Exercise input
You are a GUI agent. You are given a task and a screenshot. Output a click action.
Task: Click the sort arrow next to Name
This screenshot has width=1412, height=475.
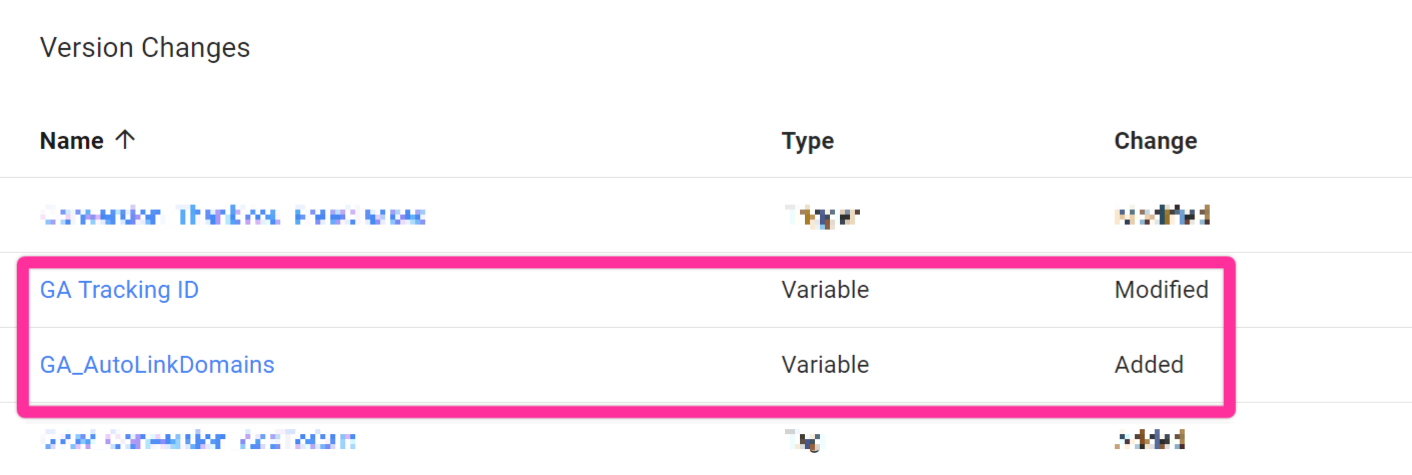click(124, 141)
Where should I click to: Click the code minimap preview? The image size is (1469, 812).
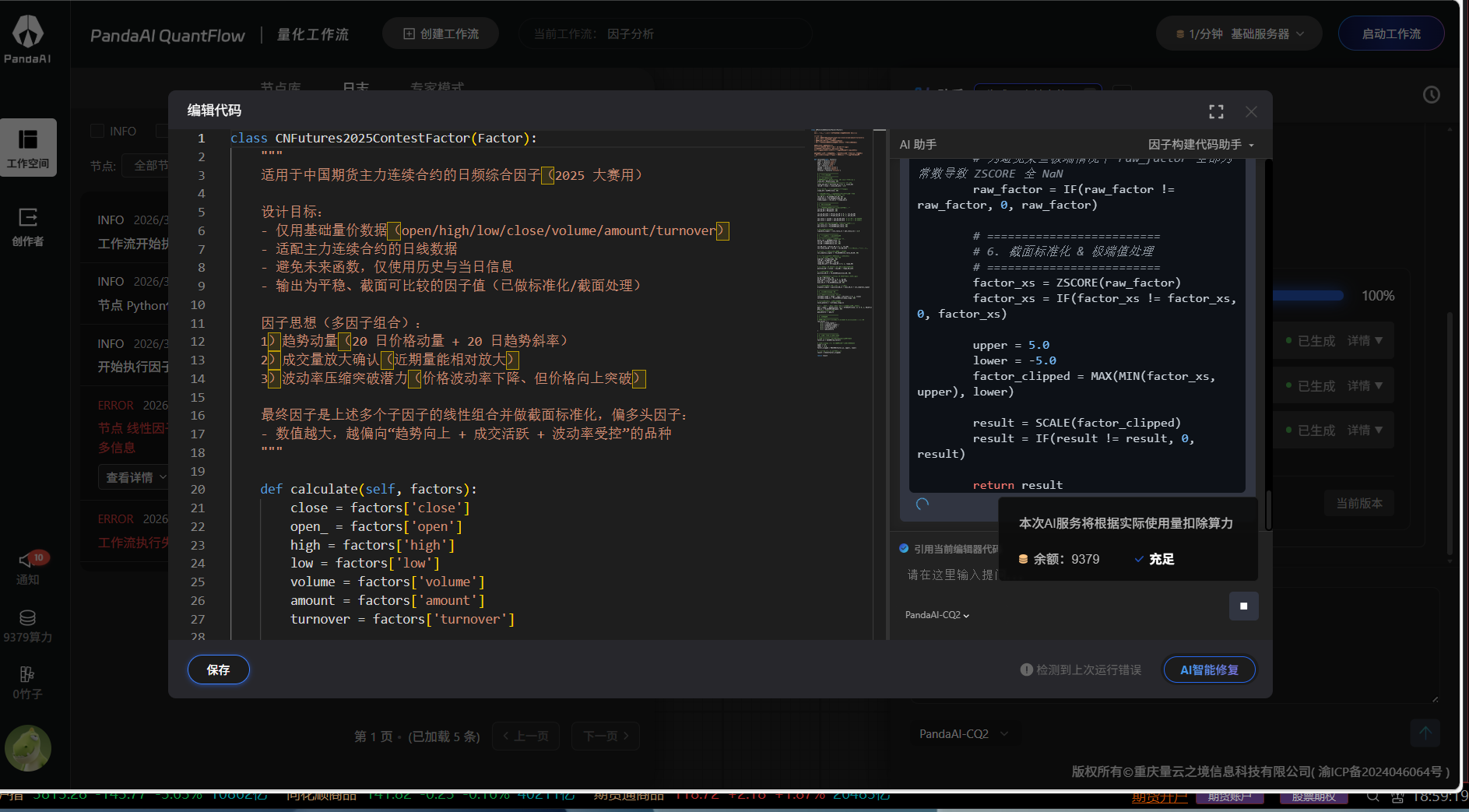click(x=841, y=241)
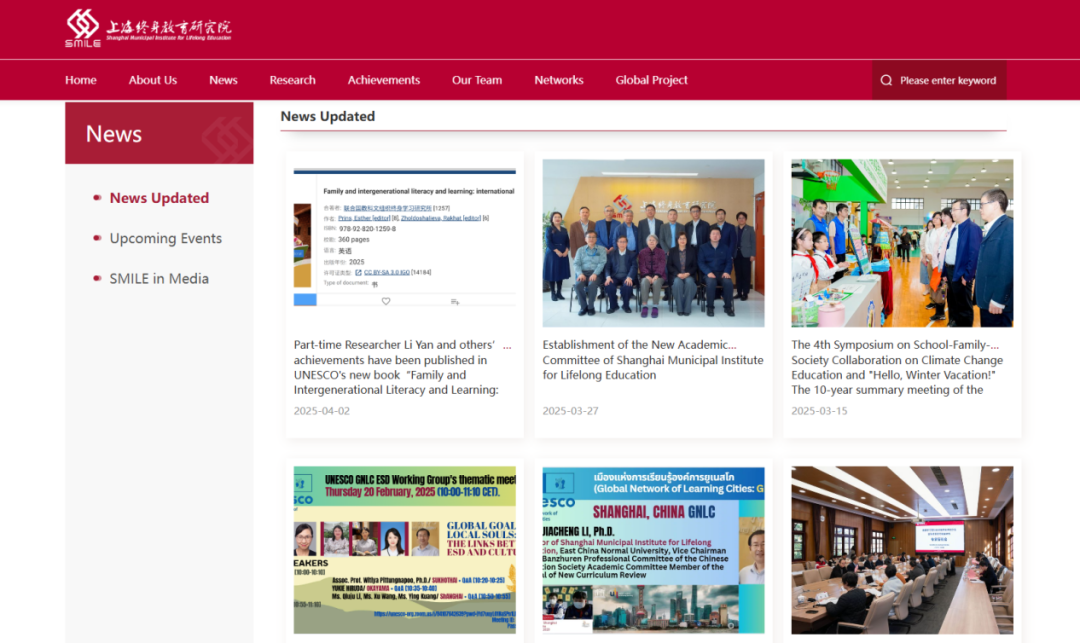Open the UNESCO GNLC ESD Working Group thumbnail
This screenshot has height=643, width=1080.
(404, 550)
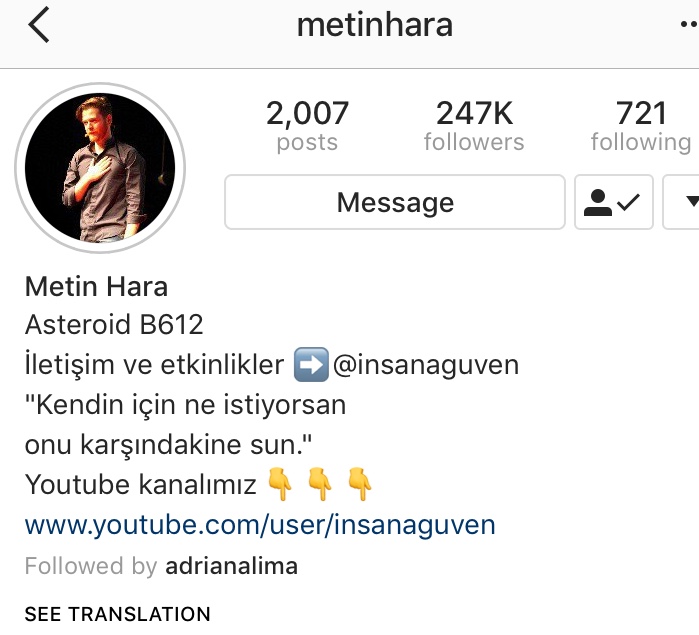Tap the first pointing-down hand emoji
The width and height of the screenshot is (699, 635).
point(280,484)
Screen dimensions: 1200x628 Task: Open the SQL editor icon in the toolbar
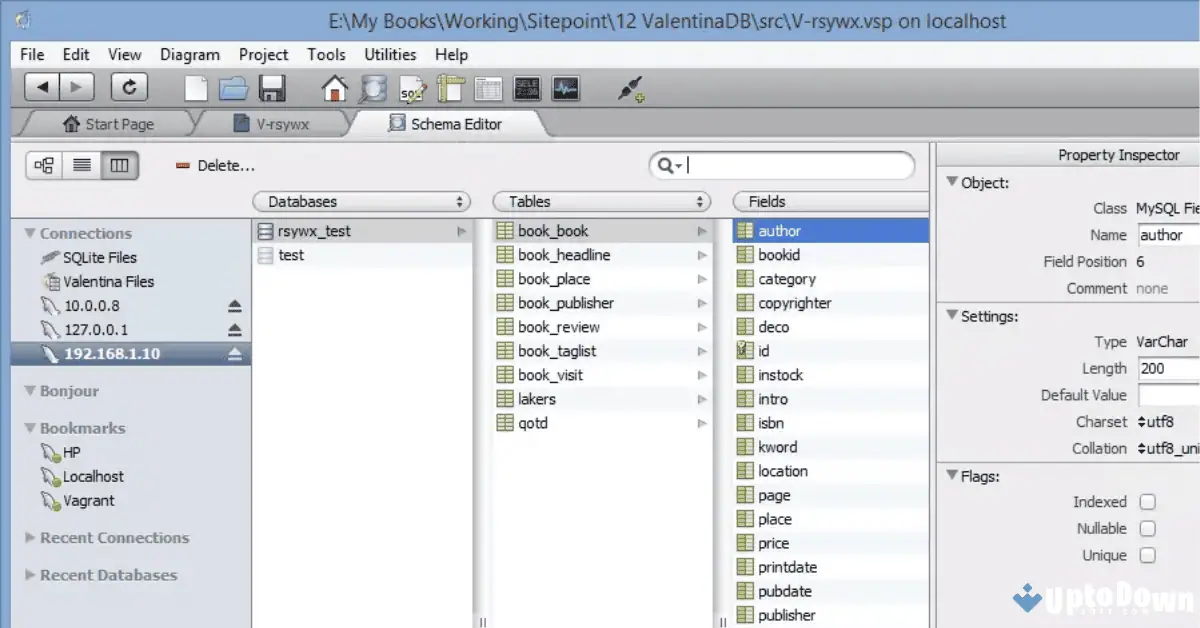410,88
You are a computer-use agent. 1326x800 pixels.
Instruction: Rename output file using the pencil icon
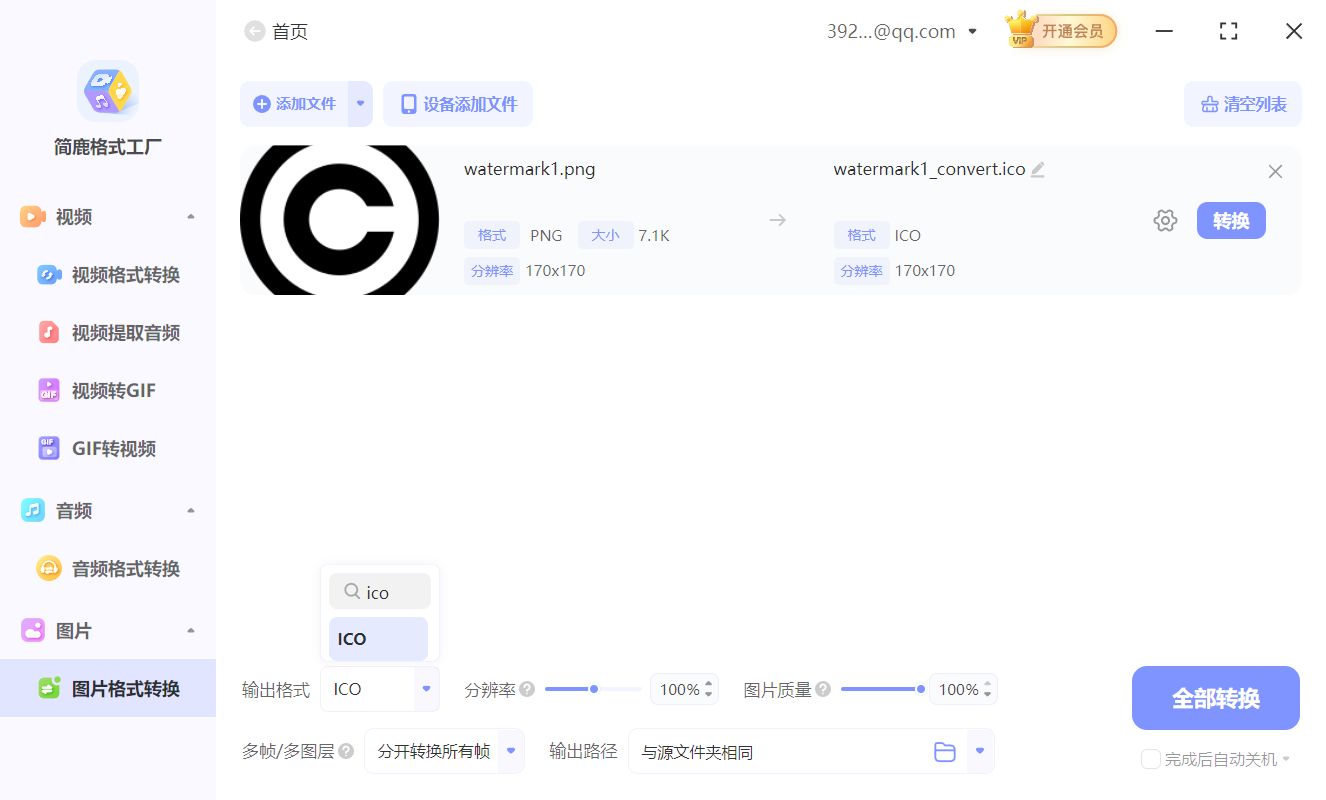click(1037, 168)
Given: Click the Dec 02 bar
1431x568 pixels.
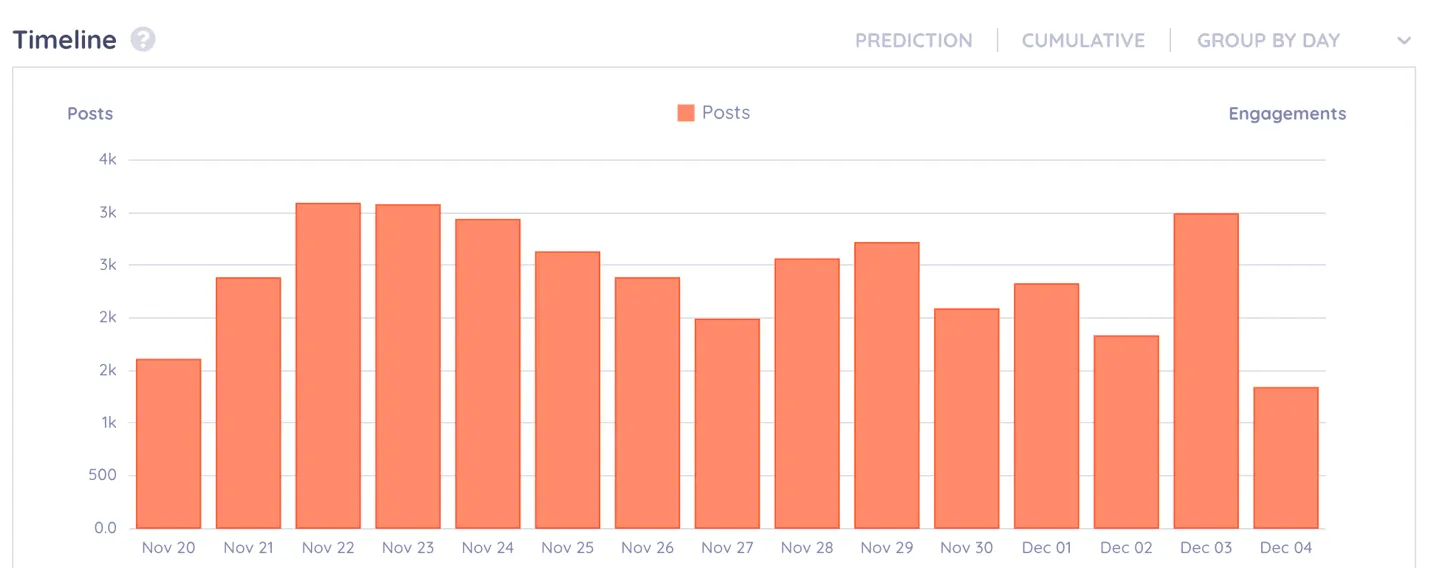Looking at the screenshot, I should click(1126, 432).
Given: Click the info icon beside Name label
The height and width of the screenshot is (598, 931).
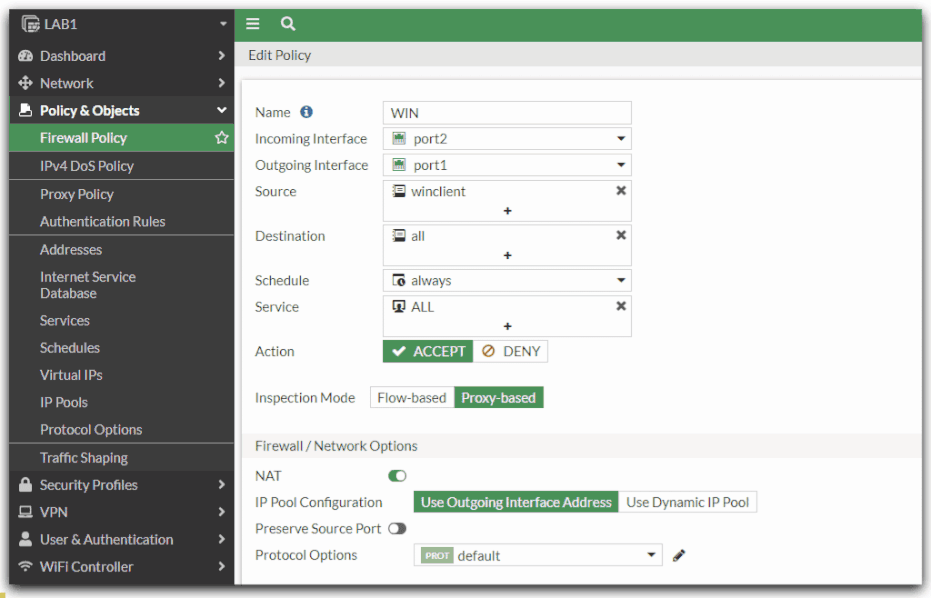Looking at the screenshot, I should pos(307,112).
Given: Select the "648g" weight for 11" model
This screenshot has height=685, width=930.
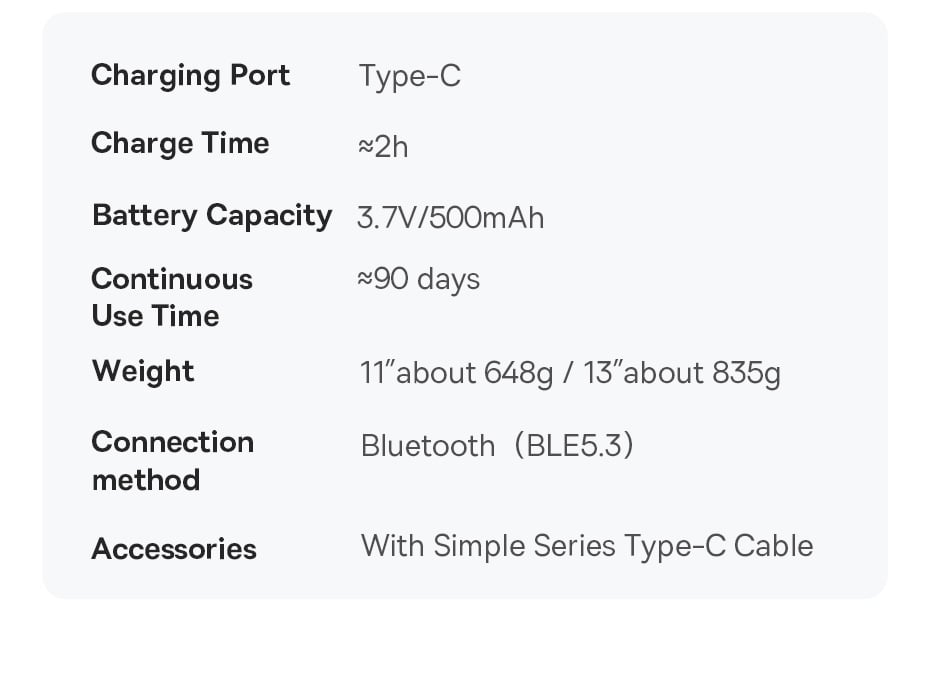Looking at the screenshot, I should [x=518, y=373].
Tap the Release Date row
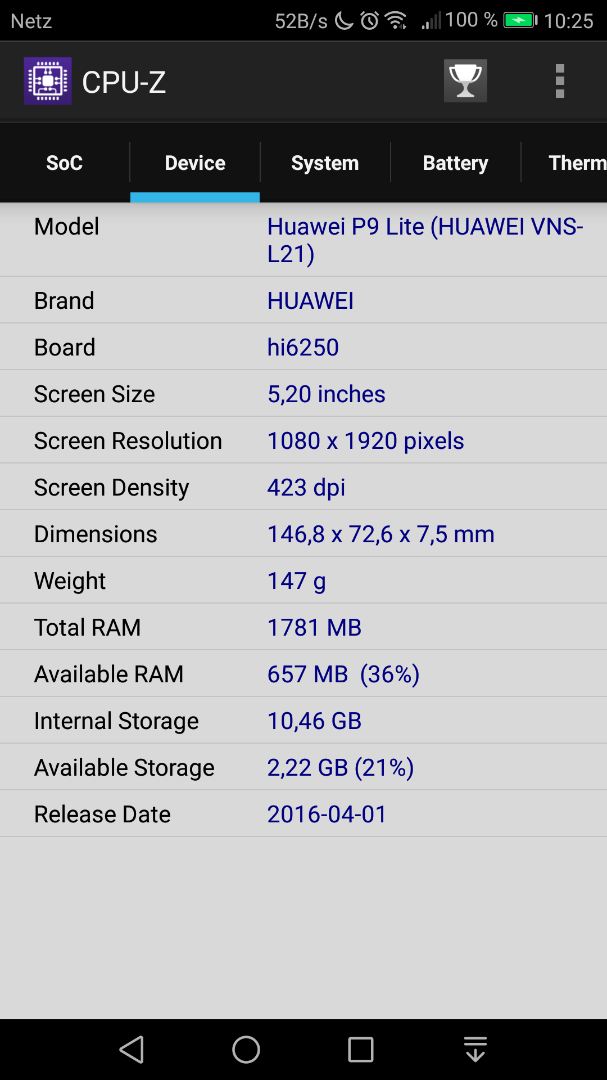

Problem description
All of the data must be repeated exactly, except for the pictures.

Result below
You are a GUI agent. You are given a task and a screenshot. Output a click action.
Task: Click the sort arrow next to Name
This screenshot has width=1412, height=475.
click(124, 141)
Where should I click to: Click the code minimap preview? The image size is (1469, 812).
click(x=841, y=241)
Open the UNESCO GNLC ESD Working Group thumbnail
This screenshot has height=643, width=1080.
(404, 550)
Tap the first pointing-down hand emoji
The width and height of the screenshot is (699, 635).
point(280,484)
Screen dimensions: 1200x628 Task: Open the SQL editor icon in the toolbar
410,88
You are a computer-use agent. 1326x800 pixels.
Instruction: Rename output file using the pencil icon
click(1037, 168)
Given: Click the Dec 02 bar
1431x568 pixels.
Looking at the screenshot, I should click(1126, 432).
Given: Click the info icon beside Name label
The height and width of the screenshot is (598, 931).
Looking at the screenshot, I should pos(307,112).
Given: Select the "648g" weight for 11" model
This screenshot has height=685, width=930.
Looking at the screenshot, I should [x=518, y=373].
Tap the Release Date row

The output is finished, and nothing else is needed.